Prison ferme requise en appel contre Rouillan

Le parquet général a requis mardi en appel deux ans de prison dont un ferme à l'encontre de l'ex-dirigeant du groupe Action directe Jean-Marc Rouillan, pour apologie du terrorisme, a-t-on appris auprès de Me Olivier Morice, avocat des parties civiles. /Photo d'archives/REUTERS/Eric Gaillard

PARIS (Reuters) - Le parquet général a requis mardi en appel deux ans de prison dont un ferme à l'encontre de l'ex-dirigeant du groupe Action directe Jean-Marc Rouillan, pour apologie du terrorisme, a-t-on appris auprès de Me Olivier Morice, avocat des parties civiles.

La peine requise par l'avocat général est plus sévère que celle à laquelle Jean-Marc Rouillan avait été condamné en 2016 en première instance (huit mois de prison ferme).

Il pourrait donc théoriquement retourner en détention si la décision, mise en délibéré au 16 mai, va dans ce sens.

Jean-Marc Rouillan avait qualifié de "courageux" les auteurs des attentats djihadistes du 13 novembre 2015 à Paris et Saint-Denis, qui ont fait 130 morts, dans un entretien dans l'édition de mars 2016 du mensuel marseillais Le Ravi.
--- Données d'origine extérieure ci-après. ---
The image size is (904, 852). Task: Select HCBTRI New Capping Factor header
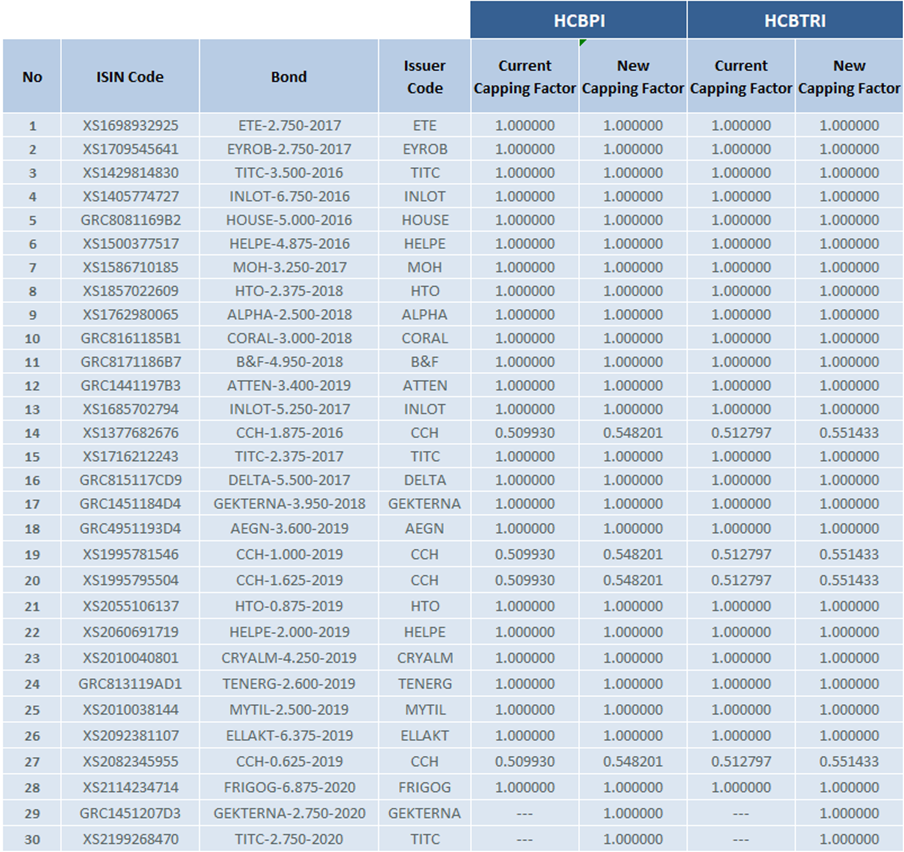(x=849, y=77)
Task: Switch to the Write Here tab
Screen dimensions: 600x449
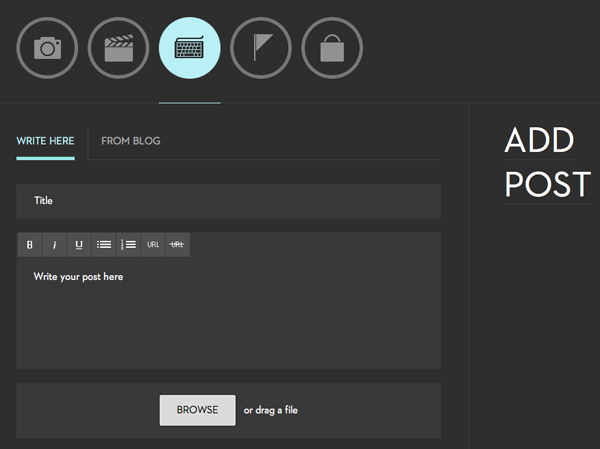Action: [45, 141]
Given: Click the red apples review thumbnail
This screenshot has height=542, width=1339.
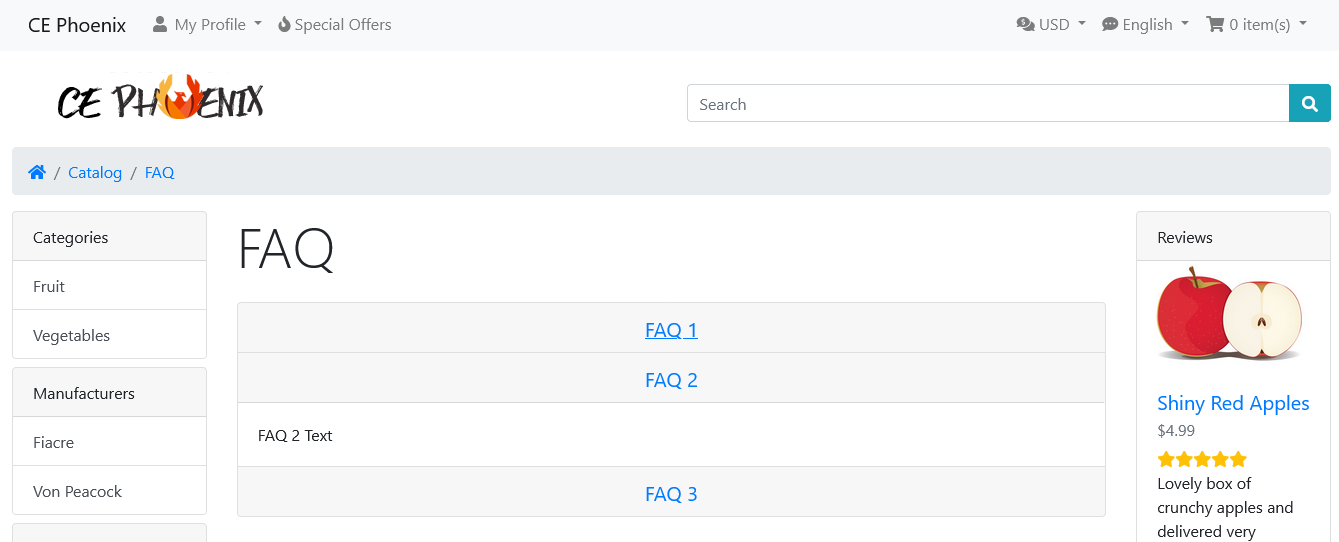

Action directe, organisation armée d’extrême gauche, a commis plusieurs assassinats et attentats dans les années 1980. Condamné pour assassinats, Jean-Marc Rouillan est actuellement en liberté conditionnelle.

"Rouillan est toujours enfermé dans son idéologie mortifère d'Action directe", a déclaré Me Morice à Reuters. "Il voit des héros alors qu'on est face à des terroristes méprisant la dignité de la personne humaine."